Stored records:
☆ ☆ ☆ ☆

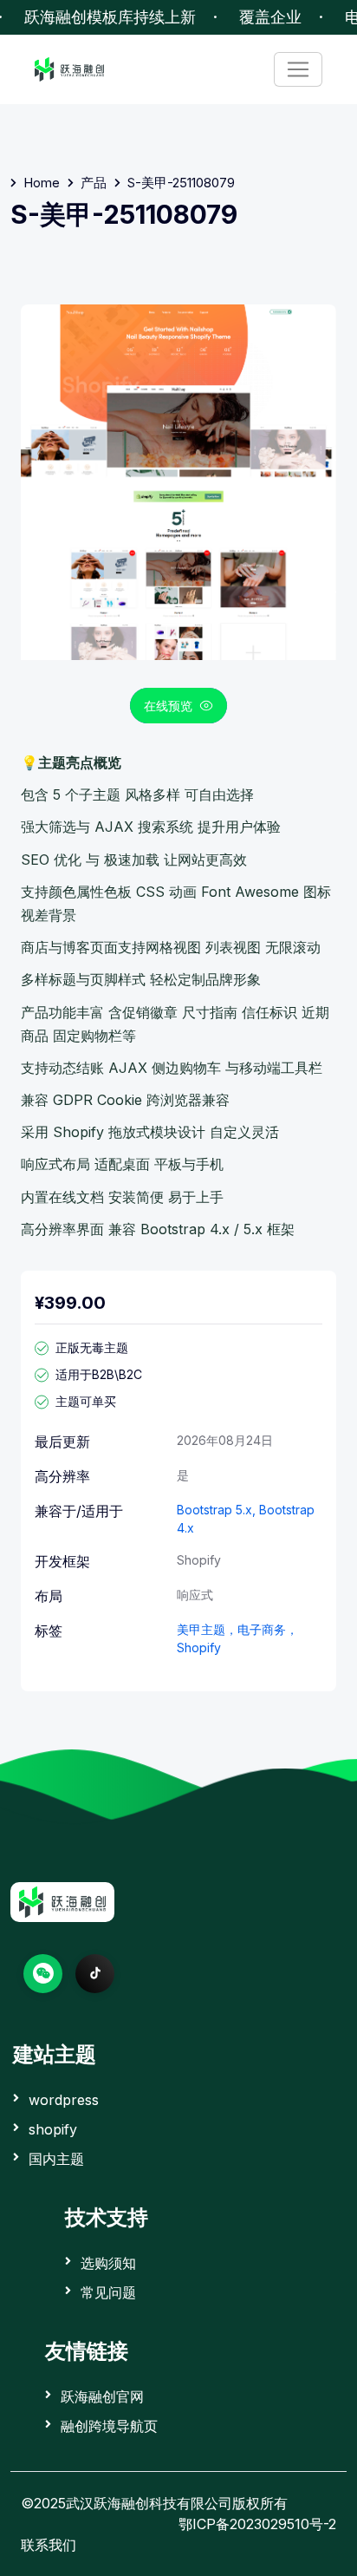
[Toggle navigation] (298, 69)
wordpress (64, 2100)
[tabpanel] (178, 772)
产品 (94, 182)
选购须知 (108, 2263)
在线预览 (168, 705)
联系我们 (48, 2544)
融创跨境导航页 (109, 2426)
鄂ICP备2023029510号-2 (257, 2524)
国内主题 (56, 2158)
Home (41, 182)
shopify (53, 2129)
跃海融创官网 (102, 2396)
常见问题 (108, 2292)
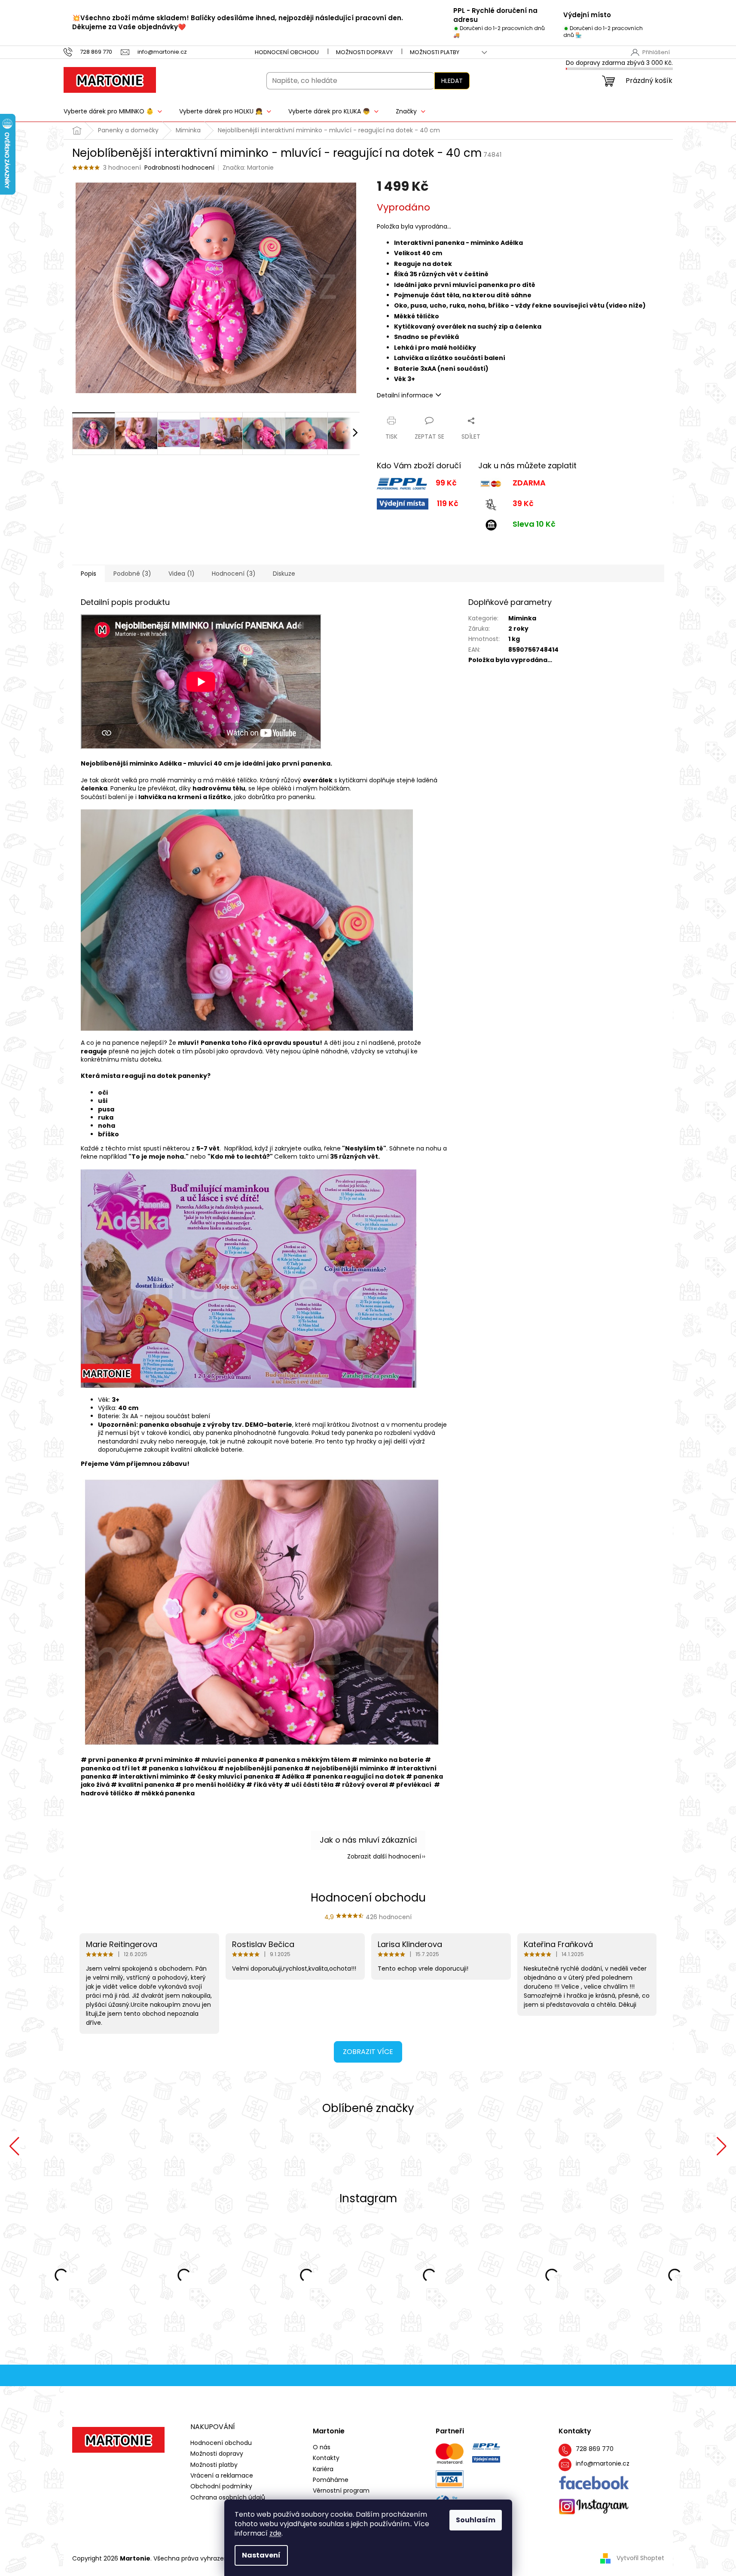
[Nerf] (87, 2146)
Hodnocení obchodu (287, 52)
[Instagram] (594, 2506)
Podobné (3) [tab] (132, 573)
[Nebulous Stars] (508, 2146)
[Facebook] (594, 2483)
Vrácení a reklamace (221, 2475)
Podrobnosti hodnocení (179, 168)
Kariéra (323, 2469)
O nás (321, 2447)
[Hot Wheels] (648, 2146)
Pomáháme (330, 2480)
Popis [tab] (88, 573)
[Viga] (228, 2146)
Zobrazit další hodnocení (384, 1856)
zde (275, 2533)
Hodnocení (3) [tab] (234, 573)
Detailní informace (405, 395)
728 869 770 (595, 2449)
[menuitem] (113, 111)
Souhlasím (475, 2520)
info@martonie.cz (602, 2464)
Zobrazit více (368, 2052)
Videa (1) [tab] (181, 573)
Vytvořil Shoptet (640, 2558)
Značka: (248, 167)
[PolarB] (368, 2146)
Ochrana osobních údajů (227, 2497)
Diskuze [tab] (284, 573)
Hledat (452, 80)
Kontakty (326, 2458)
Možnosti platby (434, 52)
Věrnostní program (341, 2491)
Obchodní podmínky (221, 2486)
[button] (14, 2146)
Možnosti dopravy (364, 52)
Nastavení (261, 2555)
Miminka (522, 618)
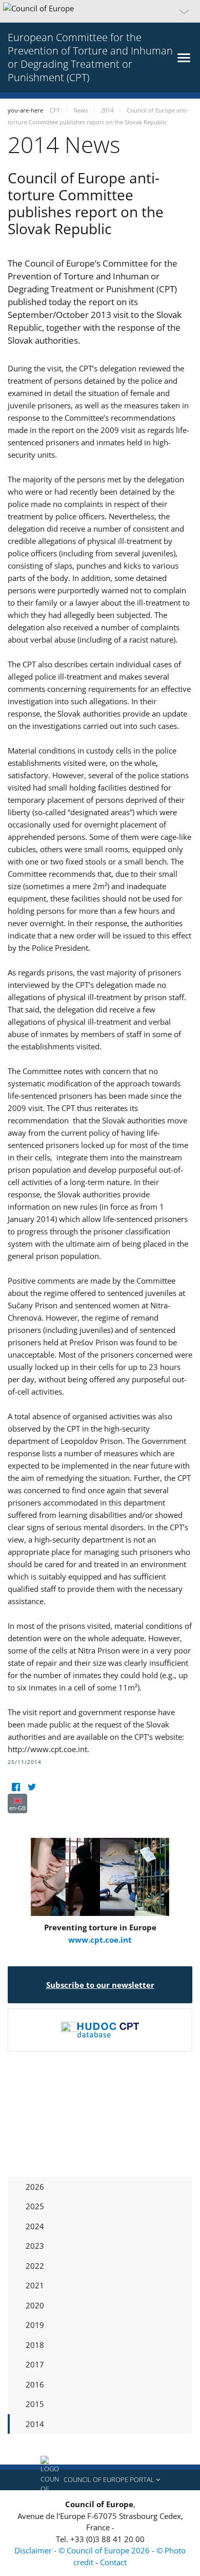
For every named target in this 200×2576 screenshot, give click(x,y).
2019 (35, 2325)
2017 (35, 2364)
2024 (35, 2226)
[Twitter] (31, 1787)
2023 (35, 2246)
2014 (35, 2424)
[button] (100, 11)
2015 (35, 2404)
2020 (35, 2305)
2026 (35, 2187)
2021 (35, 2285)
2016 (35, 2384)
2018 (35, 2345)
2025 (35, 2206)
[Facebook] (16, 1787)
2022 (35, 2266)
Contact (113, 2562)
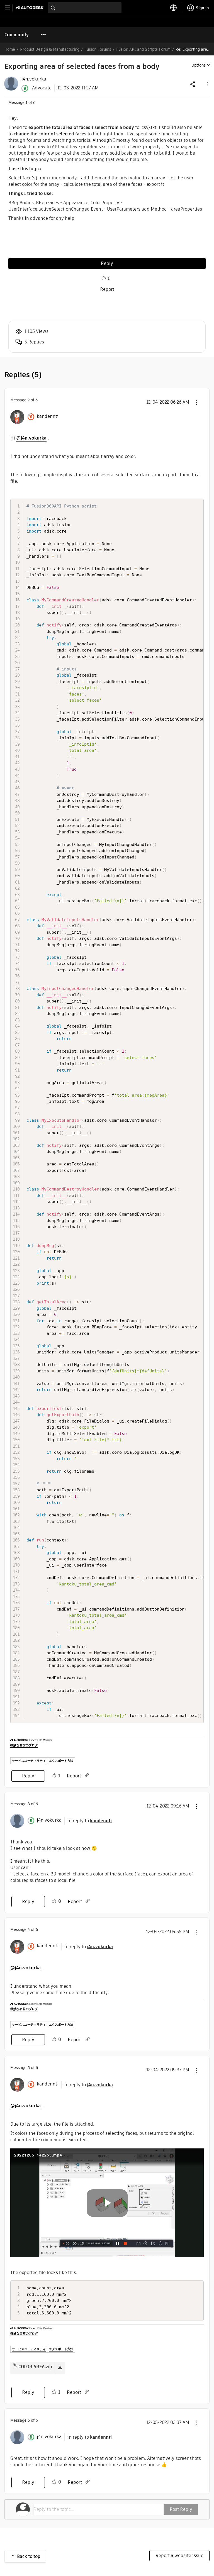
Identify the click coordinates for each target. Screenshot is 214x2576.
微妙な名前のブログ (24, 1745)
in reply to (89, 1821)
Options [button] (198, 65)
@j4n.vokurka (31, 438)
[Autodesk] (30, 7)
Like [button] (103, 278)
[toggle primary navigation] (10, 7)
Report (107, 289)
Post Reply (181, 2509)
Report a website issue (179, 2555)
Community (16, 34)
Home (9, 49)
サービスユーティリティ (29, 1760)
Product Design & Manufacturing (49, 49)
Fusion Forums (97, 49)
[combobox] (84, 7)
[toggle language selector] (173, 8)
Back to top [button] (28, 2556)
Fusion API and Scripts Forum (143, 49)
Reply (107, 263)
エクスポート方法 (61, 1760)
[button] (207, 84)
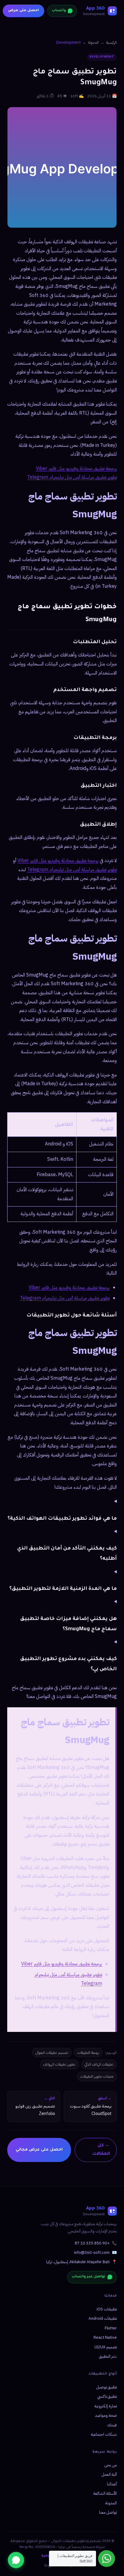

☆ ☆ ☆ ☆

WHAT YOU ARE ASKED TO DO → Please copy out the entries above exactly as they appear, but skip their images.

ANSWER BOX →
[Toggle navigation] (298, 69)
wordpress (64, 2100)
[tabpanel] (178, 772)
产品 (94, 182)
选购须知 (108, 2263)
在线预览 (168, 705)
联系我们 (48, 2544)
融创跨境导航页 (109, 2426)
鄂ICP备2023029510号-2 (257, 2524)
国内主题 (56, 2158)
Home (41, 182)
shopify (53, 2129)
跃海融创官网 (102, 2396)
常见问题 (108, 2292)
[Nerf] (87, 2146)
Hodnocení obchodu (287, 52)
[Instagram] (594, 2506)
Podobné (3) [tab] (132, 573)
[Nebulous Stars] (508, 2146)
[Facebook] (594, 2483)
Vrácení a reklamace (221, 2475)
Podrobnosti hodnocení (179, 168)
Kariéra (323, 2469)
O nás (321, 2447)
[Hot Wheels] (648, 2146)
Pomáháme (330, 2480)
Popis [tab] (88, 573)
[Viga] (228, 2146)
Zobrazit další hodnocení (384, 1856)
zde (275, 2533)
Hodnocení (3) [tab] (234, 573)
Detailní informace (405, 395)
728 869 770 (595, 2449)
[menuitem] (113, 111)
Souhlasím (475, 2520)
info@martonie.cz (602, 2464)
Zobrazit více (368, 2052)
Videa (1) [tab] (181, 573)
Vytvořil Shoptet (640, 2558)
Značka: (248, 167)
[PolarB] (368, 2146)
Ochrana osobních údajů (227, 2497)
Diskuze [tab] (284, 573)
Hledat (452, 80)
Kontakty (326, 2458)
Možnosti platby (434, 52)
Věrnostní program (341, 2491)
Obchodní podmínky (221, 2486)
[button] (14, 2146)
Možnosti dopravy (364, 52)
Nastavení (261, 2555)
Miminka (522, 618)
For every named target in this 200×2576 screenshot, give click(x,y).
2019 (35, 2325)
2017 (35, 2364)
2024 (35, 2226)
[Twitter] (31, 1787)
2023 (35, 2246)
2014 (35, 2424)
[button] (100, 11)
2015 (35, 2404)
2020 (35, 2305)
2026 (35, 2187)
2021 (35, 2285)
2016 (35, 2384)
2018 (35, 2345)
2025 (35, 2206)
[Facebook] (16, 1787)
2022 (35, 2266)
Contact (113, 2562)
Identify the click coordinates for each target. Screenshot is 214x2576.
微妙な名前のブログ (24, 1745)
in reply to (89, 1821)
Options [button] (198, 65)
@j4n.vokurka (31, 438)
[Autodesk] (30, 7)
Like [button] (103, 278)
[toggle primary navigation] (10, 7)
Report (107, 289)
Post Reply (181, 2509)
Report a website issue (179, 2555)
Community (16, 34)
Home (9, 49)
サービスユーティリティ (29, 1760)
Product Design & Manufacturing (49, 49)
Fusion Forums (97, 49)
[combobox] (84, 7)
[toggle language selector] (173, 8)
Back to top [button] (28, 2556)
Fusion API and Scripts Forum (143, 49)
Reply (107, 263)
エクスポート方法 (61, 1760)
[button] (207, 84)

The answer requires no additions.